■ Problem description ■
Transcribe exactly, and only, the lines that run from the one containing "Band and Bezel (516, 64)" through the end of the records.

━━ Excerpted records

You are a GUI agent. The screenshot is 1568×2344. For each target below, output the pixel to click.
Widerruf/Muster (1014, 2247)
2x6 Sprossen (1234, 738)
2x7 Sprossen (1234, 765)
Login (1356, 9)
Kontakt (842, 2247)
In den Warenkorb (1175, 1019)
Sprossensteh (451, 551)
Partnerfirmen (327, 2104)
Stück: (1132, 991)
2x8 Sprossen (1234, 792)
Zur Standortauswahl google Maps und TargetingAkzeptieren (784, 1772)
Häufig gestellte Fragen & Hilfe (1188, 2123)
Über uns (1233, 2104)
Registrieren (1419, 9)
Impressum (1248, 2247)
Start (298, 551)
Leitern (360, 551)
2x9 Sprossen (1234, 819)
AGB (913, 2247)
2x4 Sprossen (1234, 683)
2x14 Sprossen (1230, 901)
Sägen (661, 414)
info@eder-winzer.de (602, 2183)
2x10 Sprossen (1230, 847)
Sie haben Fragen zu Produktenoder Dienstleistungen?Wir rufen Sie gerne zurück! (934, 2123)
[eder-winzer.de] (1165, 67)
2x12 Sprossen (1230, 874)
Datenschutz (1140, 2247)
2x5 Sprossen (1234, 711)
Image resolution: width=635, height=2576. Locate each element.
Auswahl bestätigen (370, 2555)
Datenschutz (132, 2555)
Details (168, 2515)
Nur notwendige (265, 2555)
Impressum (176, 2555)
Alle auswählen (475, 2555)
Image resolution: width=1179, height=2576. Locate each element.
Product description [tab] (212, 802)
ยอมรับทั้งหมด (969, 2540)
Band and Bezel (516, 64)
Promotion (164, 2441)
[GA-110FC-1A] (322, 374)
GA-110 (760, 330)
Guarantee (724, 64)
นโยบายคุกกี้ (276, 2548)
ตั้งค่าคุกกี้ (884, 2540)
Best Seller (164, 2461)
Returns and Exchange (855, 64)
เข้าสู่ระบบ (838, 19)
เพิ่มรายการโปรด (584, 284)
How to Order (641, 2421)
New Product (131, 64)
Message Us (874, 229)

━━━━

■ Written solution ■
Band and Bezel (516, 64)
Promotion (164, 2441)
[GA-110FC-1A] (322, 374)
GA-110 (760, 330)
Guarantee (724, 64)
นโยบายคุกกี้ (276, 2548)
ตั้งค่าคุกกี้ (884, 2540)
Best Seller (164, 2461)
Returns and Exchange (855, 64)
เข้าสู่ระบบ (838, 19)
เพิ่มรายการโปรด (584, 284)
How to Order (641, 2421)
New Product (131, 64)
Message Us (874, 229)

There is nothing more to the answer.